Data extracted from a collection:
>>>>>
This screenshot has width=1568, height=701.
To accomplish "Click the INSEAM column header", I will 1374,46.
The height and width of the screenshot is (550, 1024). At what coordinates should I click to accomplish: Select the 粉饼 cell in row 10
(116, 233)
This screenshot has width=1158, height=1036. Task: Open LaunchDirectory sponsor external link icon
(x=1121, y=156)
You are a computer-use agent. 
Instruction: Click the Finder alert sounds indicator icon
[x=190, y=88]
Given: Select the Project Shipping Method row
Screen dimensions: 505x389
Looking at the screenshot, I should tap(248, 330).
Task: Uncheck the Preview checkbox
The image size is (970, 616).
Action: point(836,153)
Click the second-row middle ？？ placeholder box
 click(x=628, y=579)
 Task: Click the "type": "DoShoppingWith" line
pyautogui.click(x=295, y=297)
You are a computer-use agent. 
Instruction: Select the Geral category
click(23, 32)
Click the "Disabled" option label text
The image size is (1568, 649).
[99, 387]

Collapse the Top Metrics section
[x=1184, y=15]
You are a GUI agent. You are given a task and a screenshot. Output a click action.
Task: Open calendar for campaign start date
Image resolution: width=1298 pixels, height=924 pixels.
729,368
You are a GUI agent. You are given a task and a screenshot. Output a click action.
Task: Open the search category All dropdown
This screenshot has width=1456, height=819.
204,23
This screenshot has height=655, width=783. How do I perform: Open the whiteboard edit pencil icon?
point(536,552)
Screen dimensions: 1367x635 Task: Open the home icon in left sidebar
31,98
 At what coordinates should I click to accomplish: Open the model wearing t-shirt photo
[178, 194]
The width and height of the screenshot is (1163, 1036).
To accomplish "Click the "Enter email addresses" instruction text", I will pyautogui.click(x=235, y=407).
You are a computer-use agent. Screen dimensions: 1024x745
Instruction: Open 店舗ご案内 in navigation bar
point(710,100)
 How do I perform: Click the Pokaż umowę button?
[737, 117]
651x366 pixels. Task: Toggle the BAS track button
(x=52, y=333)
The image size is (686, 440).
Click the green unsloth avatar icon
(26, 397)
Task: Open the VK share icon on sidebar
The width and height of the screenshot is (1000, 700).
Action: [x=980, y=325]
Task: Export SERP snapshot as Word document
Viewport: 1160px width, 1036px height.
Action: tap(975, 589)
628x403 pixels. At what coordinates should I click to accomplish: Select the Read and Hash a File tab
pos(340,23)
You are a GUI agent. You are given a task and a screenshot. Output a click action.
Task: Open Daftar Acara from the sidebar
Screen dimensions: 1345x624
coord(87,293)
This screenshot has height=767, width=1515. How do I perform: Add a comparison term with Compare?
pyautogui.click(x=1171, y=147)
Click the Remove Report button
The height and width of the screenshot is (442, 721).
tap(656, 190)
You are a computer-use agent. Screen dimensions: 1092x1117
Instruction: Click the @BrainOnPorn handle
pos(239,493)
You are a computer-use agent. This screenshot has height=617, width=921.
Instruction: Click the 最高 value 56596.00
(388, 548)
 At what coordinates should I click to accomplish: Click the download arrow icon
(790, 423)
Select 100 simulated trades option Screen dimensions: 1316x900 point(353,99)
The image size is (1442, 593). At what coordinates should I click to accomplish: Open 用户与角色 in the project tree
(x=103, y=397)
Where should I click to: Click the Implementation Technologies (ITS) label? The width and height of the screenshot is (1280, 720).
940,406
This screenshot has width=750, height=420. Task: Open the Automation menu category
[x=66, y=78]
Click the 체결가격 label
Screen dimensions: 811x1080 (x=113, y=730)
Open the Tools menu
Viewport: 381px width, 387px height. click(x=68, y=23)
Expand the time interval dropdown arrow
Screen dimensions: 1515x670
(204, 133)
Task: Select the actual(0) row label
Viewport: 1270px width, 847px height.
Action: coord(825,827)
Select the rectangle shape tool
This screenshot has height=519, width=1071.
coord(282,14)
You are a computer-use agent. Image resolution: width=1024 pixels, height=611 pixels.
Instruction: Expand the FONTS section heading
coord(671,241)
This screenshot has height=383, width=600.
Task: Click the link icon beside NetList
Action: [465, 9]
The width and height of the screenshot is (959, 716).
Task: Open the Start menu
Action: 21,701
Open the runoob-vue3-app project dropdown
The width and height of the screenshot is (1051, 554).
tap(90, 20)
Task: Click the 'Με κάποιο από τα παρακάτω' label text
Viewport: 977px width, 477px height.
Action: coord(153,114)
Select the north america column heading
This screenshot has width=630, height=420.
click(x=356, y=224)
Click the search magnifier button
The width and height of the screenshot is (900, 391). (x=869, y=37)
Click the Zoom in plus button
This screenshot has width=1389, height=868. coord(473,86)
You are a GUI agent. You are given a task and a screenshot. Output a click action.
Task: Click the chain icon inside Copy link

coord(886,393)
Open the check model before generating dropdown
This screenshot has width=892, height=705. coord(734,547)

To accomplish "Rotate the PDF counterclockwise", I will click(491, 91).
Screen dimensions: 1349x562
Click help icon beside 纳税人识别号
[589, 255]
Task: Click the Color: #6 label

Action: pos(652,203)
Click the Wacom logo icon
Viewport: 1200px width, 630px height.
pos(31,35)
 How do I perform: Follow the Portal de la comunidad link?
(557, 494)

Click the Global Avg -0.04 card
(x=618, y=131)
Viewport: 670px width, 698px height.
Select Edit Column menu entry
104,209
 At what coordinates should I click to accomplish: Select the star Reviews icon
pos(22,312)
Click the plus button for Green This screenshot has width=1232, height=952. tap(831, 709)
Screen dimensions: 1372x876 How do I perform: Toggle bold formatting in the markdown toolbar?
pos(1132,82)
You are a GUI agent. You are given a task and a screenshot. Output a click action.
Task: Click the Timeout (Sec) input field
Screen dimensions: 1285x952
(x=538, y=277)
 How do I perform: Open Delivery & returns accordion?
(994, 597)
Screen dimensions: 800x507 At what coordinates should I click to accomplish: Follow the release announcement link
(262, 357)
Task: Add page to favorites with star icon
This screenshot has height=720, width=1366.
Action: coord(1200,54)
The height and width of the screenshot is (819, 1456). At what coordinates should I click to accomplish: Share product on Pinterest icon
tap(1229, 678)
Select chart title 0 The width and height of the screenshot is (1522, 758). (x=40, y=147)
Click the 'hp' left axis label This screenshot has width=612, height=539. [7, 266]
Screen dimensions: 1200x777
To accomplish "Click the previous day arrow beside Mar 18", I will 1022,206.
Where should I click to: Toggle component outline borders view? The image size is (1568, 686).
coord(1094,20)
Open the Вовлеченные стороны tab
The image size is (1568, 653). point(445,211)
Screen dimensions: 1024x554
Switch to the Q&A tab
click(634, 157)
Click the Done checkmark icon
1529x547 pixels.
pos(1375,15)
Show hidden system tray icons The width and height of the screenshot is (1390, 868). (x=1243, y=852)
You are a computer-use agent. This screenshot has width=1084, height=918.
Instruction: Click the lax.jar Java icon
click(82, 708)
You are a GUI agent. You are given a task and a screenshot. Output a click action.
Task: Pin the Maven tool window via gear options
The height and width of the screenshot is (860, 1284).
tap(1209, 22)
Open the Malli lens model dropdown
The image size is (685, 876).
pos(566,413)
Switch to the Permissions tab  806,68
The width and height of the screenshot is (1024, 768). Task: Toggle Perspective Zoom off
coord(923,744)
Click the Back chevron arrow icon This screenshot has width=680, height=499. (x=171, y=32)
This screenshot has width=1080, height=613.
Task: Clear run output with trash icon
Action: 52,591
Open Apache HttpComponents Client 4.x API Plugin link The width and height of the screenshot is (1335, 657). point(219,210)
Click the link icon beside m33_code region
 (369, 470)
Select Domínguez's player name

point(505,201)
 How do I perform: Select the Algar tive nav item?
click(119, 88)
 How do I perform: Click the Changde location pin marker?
<<<<<
# What is expected
Exactly as they appear above, transcribe the records in full.

# Answer to this exercise
This screenshot has width=1568, height=701.
To accomplish "Click the INSEAM column header", I will 1374,46.
The height and width of the screenshot is (550, 1024). At what coordinates should I click to accomplish: Select the 粉饼 cell in row 10
(116, 233)
This screenshot has width=1158, height=1036. Task: Open LaunchDirectory sponsor external link icon
(x=1121, y=156)
You are a computer-use agent. 
Instruction: Click the Finder alert sounds indicator icon
[x=190, y=88]
Given: Select the Project Shipping Method row
Screen dimensions: 505x389
Looking at the screenshot, I should tap(248, 330).
Task: Uncheck the Preview checkbox
The image size is (970, 616).
Action: point(836,153)
Click the second-row middle ？？ placeholder box
 click(x=628, y=579)
 Task: Click the "type": "DoShoppingWith" line
pyautogui.click(x=295, y=297)
You are a computer-use agent. 
Instruction: Select the Geral category
click(23, 32)
Click the "Disabled" option label text
The image size is (1568, 649).
[99, 387]

Collapse the Top Metrics section
[x=1184, y=15]
You are a GUI agent. You are given a task and a screenshot. Output a click action.
Task: Open calendar for campaign start date
Image resolution: width=1298 pixels, height=924 pixels.
729,368
You are a GUI agent. You are given a task and a screenshot. Output a click action.
Task: Open the search category All dropdown
This screenshot has width=1456, height=819.
204,23
This screenshot has height=655, width=783. How do I perform: Open the whiteboard edit pencil icon?
point(536,552)
Screen dimensions: 1367x635 Task: Open the home icon in left sidebar
31,98
 At what coordinates should I click to accomplish: Open the model wearing t-shirt photo
[178, 194]
The width and height of the screenshot is (1163, 1036).
To accomplish "Click the "Enter email addresses" instruction text", I will pyautogui.click(x=235, y=407).
You are a computer-use agent. Screen dimensions: 1024x745
Instruction: Open 店舗ご案内 in navigation bar
point(710,100)
 How do I perform: Click the Pokaż umowę button?
[737, 117]
651x366 pixels. Task: Toggle the BAS track button
(x=52, y=333)
The image size is (686, 440).
Click the green unsloth avatar icon
(26, 397)
Task: Open the VK share icon on sidebar
The width and height of the screenshot is (1000, 700).
Action: [x=980, y=325]
Task: Export SERP snapshot as Word document
Viewport: 1160px width, 1036px height.
Action: tap(975, 589)
628x403 pixels. At what coordinates should I click to accomplish: Select the Read and Hash a File tab
pos(340,23)
You are a GUI agent. You are given a task and a screenshot. Output a click action.
Task: Open Daftar Acara from the sidebar
Screen dimensions: 1345x624
coord(87,293)
This screenshot has height=767, width=1515. How do I perform: Add a comparison term with Compare?
pyautogui.click(x=1171, y=147)
Click the Remove Report button
The height and width of the screenshot is (442, 721).
tap(656, 190)
You are a computer-use agent. Screen dimensions: 1092x1117
Instruction: Click the @BrainOnPorn handle
pos(239,493)
You are a computer-use agent. This screenshot has height=617, width=921.
Instruction: Click the 最高 value 56596.00
(388, 548)
 At what coordinates should I click to accomplish: Click the download arrow icon
(790, 423)
Select 100 simulated trades option Screen dimensions: 1316x900 point(353,99)
The image size is (1442, 593). At what coordinates should I click to accomplish: Open 用户与角色 in the project tree
(x=103, y=397)
Where should I click to: Click the Implementation Technologies (ITS) label? The width and height of the screenshot is (1280, 720).
940,406
This screenshot has width=750, height=420. Task: Open the Automation menu category
[x=66, y=78]
Click the 체결가격 label
Screen dimensions: 811x1080 (x=113, y=730)
Open the Tools menu
Viewport: 381px width, 387px height. click(x=68, y=23)
Expand the time interval dropdown arrow
Screen dimensions: 1515x670
(204, 133)
Task: Select the actual(0) row label
Viewport: 1270px width, 847px height.
Action: coord(825,827)
Select the rectangle shape tool
This screenshot has height=519, width=1071.
coord(282,14)
You are a computer-use agent. Image resolution: width=1024 pixels, height=611 pixels.
Instruction: Expand the FONTS section heading
coord(671,241)
This screenshot has height=383, width=600.
Task: Click the link icon beside NetList
Action: [465, 9]
The width and height of the screenshot is (959, 716).
Task: Open the Start menu
Action: 21,701
Open the runoob-vue3-app project dropdown
The width and height of the screenshot is (1051, 554).
tap(90, 20)
Task: Click the 'Με κάποιο από τα παρακάτω' label text
Viewport: 977px width, 477px height.
Action: coord(153,114)
Select the north america column heading
This screenshot has width=630, height=420.
click(x=356, y=224)
Click the search magnifier button
The width and height of the screenshot is (900, 391). (x=869, y=37)
Click the Zoom in plus button
This screenshot has width=1389, height=868. coord(473,86)
You are a GUI agent. You are given a task and a screenshot. Output a click action.
Task: Click the chain icon inside Copy link

coord(886,393)
Open the check model before generating dropdown
This screenshot has width=892, height=705. coord(734,547)

To accomplish "Rotate the PDF counterclockwise", I will click(491, 91).
Screen dimensions: 1349x562
Click help icon beside 纳税人识别号
[589, 255]
Task: Click the Color: #6 label

Action: pos(652,203)
Click the Wacom logo icon
Viewport: 1200px width, 630px height.
pos(31,35)
 How do I perform: Follow the Portal de la comunidad link?
(557, 494)

Click the Global Avg -0.04 card
(x=618, y=131)
Viewport: 670px width, 698px height.
Select Edit Column menu entry
104,209
 At what coordinates should I click to accomplish: Select the star Reviews icon
pos(22,312)
Click the plus button for Green This screenshot has width=1232, height=952. tap(831, 709)
Screen dimensions: 1372x876 How do I perform: Toggle bold formatting in the markdown toolbar?
pos(1132,82)
You are a GUI agent. You are given a task and a screenshot. Output a click action.
Task: Click the Timeout (Sec) input field
Screen dimensions: 1285x952
(x=538, y=277)
 How do I perform: Open Delivery & returns accordion?
(994, 597)
Screen dimensions: 800x507 At what coordinates should I click to accomplish: Follow the release announcement link
(262, 357)
Task: Add page to favorites with star icon
This screenshot has height=720, width=1366.
Action: coord(1200,54)
The height and width of the screenshot is (819, 1456). At what coordinates should I click to accomplish: Share product on Pinterest icon
tap(1229, 678)
Select chart title 0 The width and height of the screenshot is (1522, 758). (x=40, y=147)
Click the 'hp' left axis label This screenshot has width=612, height=539. [7, 266]
Screen dimensions: 1200x777
To accomplish "Click the previous day arrow beside Mar 18", I will 1022,206.
Where should I click to: Toggle component outline borders view? The image size is (1568, 686).
coord(1094,20)
Open the Вовлеченные стороны tab
The image size is (1568, 653). point(445,211)
Screen dimensions: 1024x554
Switch to the Q&A tab
click(634, 157)
Click the Done checkmark icon
1529x547 pixels.
pos(1375,15)
Show hidden system tray icons The width and height of the screenshot is (1390, 868). (x=1243, y=852)
You are a computer-use agent. This screenshot has width=1084, height=918.
Instruction: Click the lax.jar Java icon
click(82, 708)
You are a GUI agent. You are given a task and a screenshot. Output a click action.
Task: Pin the Maven tool window via gear options
The height and width of the screenshot is (860, 1284).
tap(1209, 22)
Open the Malli lens model dropdown
The image size is (685, 876).
pos(566,413)
Switch to the Permissions tab  806,68
The width and height of the screenshot is (1024, 768). Task: Toggle Perspective Zoom off
coord(923,744)
Click the Back chevron arrow icon This screenshot has width=680, height=499. (x=171, y=32)
This screenshot has width=1080, height=613.
Task: Clear run output with trash icon
Action: 52,591
Open Apache HttpComponents Client 4.x API Plugin link The width and height of the screenshot is (1335, 657). point(219,210)
Click the link icon beside m33_code region
 (369, 470)
Select Domínguez's player name

point(505,201)
 How do I perform: Select the Algar tive nav item?
click(119, 88)
 How do I perform: Click the Changde location pin marker?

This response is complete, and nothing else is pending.